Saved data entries
□ □ □
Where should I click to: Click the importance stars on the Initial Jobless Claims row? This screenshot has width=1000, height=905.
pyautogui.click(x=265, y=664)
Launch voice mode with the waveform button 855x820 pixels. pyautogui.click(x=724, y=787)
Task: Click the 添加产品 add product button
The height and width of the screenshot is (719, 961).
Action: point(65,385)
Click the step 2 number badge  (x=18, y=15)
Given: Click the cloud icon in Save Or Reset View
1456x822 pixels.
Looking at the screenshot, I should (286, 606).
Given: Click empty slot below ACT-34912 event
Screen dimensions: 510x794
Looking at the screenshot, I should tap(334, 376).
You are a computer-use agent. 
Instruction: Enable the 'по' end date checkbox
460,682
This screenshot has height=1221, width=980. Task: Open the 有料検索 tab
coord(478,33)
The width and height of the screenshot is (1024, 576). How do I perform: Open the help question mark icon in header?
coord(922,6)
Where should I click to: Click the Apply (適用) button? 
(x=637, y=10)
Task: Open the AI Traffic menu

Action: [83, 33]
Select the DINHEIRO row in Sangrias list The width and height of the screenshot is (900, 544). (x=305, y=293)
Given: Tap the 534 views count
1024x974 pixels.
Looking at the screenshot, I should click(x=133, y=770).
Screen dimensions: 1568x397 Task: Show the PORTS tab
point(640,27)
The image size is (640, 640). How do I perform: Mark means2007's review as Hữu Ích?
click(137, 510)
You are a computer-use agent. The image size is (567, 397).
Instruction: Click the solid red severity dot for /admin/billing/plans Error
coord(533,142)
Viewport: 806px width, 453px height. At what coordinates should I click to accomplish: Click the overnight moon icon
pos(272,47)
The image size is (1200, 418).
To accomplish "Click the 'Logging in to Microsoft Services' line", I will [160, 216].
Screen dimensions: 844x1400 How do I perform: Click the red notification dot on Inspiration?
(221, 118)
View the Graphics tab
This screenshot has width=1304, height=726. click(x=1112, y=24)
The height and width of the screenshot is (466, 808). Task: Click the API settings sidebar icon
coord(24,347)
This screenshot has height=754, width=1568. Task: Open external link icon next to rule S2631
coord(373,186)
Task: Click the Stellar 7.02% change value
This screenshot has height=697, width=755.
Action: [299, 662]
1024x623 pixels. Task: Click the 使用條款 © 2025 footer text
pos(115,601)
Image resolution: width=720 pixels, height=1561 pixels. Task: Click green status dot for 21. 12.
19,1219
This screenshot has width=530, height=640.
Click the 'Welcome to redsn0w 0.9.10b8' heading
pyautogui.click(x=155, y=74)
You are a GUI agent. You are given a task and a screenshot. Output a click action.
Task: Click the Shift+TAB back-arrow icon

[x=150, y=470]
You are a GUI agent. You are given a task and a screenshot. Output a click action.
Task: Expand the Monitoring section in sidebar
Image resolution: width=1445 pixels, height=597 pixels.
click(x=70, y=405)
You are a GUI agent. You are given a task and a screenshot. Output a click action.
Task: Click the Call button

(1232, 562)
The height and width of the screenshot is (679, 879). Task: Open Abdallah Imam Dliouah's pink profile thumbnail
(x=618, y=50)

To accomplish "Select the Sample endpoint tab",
□ □ □
-- EXERCISE INSTRUCTIONS --
Quote every line from the beginning of the entries up to and including the line that contains "Launch voice mode".

-- FINISHED TASK --
Where should I click to: Click the importance stars on the Initial Jobless Claims row? This screenshot has width=1000, height=905.
pyautogui.click(x=265, y=664)
Launch voice mode with the waveform button 855x820 pixels. pyautogui.click(x=724, y=787)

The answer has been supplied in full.